Hmmm. There was something in my eye. I moved to the mirror. See it. Remove the lash, and step away.
I drop to the floor.
I grew up in Chicago. South side. And while my neighborhood wasn’t a “war zone” (as often depicted), and we didn’t hear them often (usually around New Year’s Eve), I was still familiar with the sound of gun shots. And, I knew what to do when I heard them.
You drop to the floor.
Momma had always said “Bullets don’t have names. They don’t know that you aren’t the target.”
“Nay! Did a bullet just come thru the window?”
“That was a bullet!”
“We are on the second floor. The second floor!? A bullet???”
Then it dawned on me.
I fell to the ground in tears, overwhelmed with gratitude when the realization came.
I marked the trajectory of the bullet.
If I were taking a shower. It would have hit me.
There. Where I was standing, the space I just left, righttherebythemirror.
There. The bullet. Lodged in the wall. Right.There.
“I was just there.”
I fell to my knees and prayed.
As I shared the story with a few people the next day, I had a David moment. You know David, the king of Israel, the leader of God’s people, the man portrayed as the calm, reserved, harp playing, psalm writing shepherd. That David. David was so excited about bringing the ark of the Covenant (representing God’s presence) to Jerusalem after he established himself as king, that the Bible says he freely danced in a linen ephod (i.e. not in his kingly garb).
I did not dance…but when you realize that God’s hand spares you. When you grasp that what could’ve happened – didn’t. When you understand that a moment’s decision spared you pain (at the least), and spared your life (at most), a timid little “Thank you” simply isn’t sufficient.
Tears streaming, hands raised, jump and shout it to the rooftops “God, thank you….thank you…thank you!!! I know that I am here for a reason. You did this for a reason. You did this. My life is yours. Whereever you want me to go. Whatever you want me to do. Show me. I am yours.”
Within a year. I moved.
That dodged bullet revealed a deep-seated desire of my heart. I wanted to serve Him, serve His people. I loved teaching. But I had determined that was for my Bigma and her friends. Serving God, being committed to Him, reading the Bible, praying continually, and being serious about Him? That was something that people did after they aged. When they didn’t have anything else to do or pursue.
I needed to live my life. First.
Be committed to me, do what I wanted. First.
Get the job and prestige and money I deserved. First.

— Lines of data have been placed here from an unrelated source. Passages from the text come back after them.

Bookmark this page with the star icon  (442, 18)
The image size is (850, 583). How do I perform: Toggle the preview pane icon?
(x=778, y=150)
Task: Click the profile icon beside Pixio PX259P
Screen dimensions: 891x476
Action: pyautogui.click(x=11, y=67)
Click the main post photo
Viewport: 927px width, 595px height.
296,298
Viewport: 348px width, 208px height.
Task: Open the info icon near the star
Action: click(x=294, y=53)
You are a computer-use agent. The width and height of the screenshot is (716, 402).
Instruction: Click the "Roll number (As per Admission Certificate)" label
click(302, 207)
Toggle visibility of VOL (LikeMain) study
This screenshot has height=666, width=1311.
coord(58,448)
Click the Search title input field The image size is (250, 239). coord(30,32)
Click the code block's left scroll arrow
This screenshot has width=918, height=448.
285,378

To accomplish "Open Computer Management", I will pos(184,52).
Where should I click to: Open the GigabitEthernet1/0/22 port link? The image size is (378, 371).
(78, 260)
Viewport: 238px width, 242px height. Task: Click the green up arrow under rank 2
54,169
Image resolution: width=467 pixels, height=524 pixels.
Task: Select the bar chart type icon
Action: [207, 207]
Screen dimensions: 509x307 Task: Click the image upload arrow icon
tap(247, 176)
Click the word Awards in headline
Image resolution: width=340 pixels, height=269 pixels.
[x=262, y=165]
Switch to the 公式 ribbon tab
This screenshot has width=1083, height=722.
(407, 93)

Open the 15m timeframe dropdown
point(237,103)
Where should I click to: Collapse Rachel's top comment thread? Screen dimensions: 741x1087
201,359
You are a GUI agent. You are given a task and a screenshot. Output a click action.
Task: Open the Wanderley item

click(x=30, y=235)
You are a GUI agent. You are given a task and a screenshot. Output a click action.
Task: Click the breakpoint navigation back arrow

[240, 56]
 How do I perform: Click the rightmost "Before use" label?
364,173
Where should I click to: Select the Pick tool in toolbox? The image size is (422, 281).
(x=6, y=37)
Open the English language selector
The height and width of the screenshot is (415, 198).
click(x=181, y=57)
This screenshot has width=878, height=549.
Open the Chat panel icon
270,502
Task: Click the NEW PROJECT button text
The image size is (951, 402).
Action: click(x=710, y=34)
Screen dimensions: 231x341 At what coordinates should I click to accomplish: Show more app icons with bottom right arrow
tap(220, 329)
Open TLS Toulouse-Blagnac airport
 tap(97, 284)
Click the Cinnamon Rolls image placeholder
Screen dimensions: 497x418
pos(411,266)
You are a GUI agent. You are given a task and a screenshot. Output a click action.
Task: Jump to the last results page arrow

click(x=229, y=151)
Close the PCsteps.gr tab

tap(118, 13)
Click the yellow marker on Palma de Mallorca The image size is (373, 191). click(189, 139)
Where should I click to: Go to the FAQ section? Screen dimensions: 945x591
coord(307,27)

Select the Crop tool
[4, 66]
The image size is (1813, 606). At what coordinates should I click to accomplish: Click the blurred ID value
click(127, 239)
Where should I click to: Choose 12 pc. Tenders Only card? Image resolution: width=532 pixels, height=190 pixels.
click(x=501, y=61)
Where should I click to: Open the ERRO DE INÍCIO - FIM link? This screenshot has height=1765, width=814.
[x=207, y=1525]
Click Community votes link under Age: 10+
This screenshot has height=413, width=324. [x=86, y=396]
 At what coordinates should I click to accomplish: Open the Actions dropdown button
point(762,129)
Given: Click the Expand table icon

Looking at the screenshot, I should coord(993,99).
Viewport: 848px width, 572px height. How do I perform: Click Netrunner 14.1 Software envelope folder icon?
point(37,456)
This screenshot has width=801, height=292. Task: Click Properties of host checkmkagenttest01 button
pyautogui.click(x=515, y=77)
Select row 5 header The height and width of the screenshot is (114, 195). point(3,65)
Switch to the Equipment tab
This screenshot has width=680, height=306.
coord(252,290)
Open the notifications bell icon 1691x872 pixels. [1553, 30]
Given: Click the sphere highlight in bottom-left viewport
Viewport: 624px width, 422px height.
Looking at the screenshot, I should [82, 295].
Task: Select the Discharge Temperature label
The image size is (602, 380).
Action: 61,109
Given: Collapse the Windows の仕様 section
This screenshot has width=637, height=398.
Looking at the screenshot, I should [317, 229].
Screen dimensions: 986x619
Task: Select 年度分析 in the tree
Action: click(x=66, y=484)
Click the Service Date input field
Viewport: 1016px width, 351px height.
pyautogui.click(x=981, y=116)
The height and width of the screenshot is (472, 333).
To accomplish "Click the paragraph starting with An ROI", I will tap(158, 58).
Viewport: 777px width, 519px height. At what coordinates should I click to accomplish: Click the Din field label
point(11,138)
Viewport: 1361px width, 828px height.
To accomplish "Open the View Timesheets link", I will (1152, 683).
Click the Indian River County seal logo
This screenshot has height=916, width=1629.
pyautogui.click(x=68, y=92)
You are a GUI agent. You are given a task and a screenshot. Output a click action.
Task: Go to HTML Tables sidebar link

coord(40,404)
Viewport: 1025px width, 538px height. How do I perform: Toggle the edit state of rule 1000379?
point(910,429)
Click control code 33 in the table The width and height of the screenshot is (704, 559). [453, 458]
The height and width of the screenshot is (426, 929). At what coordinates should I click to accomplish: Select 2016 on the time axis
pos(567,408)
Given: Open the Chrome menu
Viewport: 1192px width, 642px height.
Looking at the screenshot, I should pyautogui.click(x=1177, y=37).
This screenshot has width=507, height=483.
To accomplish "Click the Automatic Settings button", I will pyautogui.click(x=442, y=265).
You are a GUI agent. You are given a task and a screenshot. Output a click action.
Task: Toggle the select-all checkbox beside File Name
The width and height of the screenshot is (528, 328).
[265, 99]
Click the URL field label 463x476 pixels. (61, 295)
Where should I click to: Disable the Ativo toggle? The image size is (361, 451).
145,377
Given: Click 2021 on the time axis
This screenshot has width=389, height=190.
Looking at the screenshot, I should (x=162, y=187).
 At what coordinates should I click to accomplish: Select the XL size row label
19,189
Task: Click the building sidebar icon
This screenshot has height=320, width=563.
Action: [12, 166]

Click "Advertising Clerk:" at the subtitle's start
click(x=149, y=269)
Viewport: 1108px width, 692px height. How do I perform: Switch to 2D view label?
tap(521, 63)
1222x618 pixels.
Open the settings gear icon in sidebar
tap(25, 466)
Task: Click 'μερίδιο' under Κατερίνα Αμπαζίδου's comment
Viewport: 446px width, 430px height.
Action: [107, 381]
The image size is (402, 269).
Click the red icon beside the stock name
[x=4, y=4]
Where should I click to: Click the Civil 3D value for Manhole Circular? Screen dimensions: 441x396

That dodged bullet also revealed a very real truth that, “Tomorrow is not promised”. As James writes, “Why, you do not even know what will happen tomorrow. What is your life? You are a mist that appears for a little while and then vanishes.” (James 4:14)
Twenty years later, I look at my family. I recall the places I’ve lived. The places I’ve visited, experiences I’ve had. I think about the people I have met, many who are like family. The lessons I’ve learned along the way, how I’ve grown, and hopefully how I have helped others grow.
I am grateful. Grateful for dodged bullets and second chances.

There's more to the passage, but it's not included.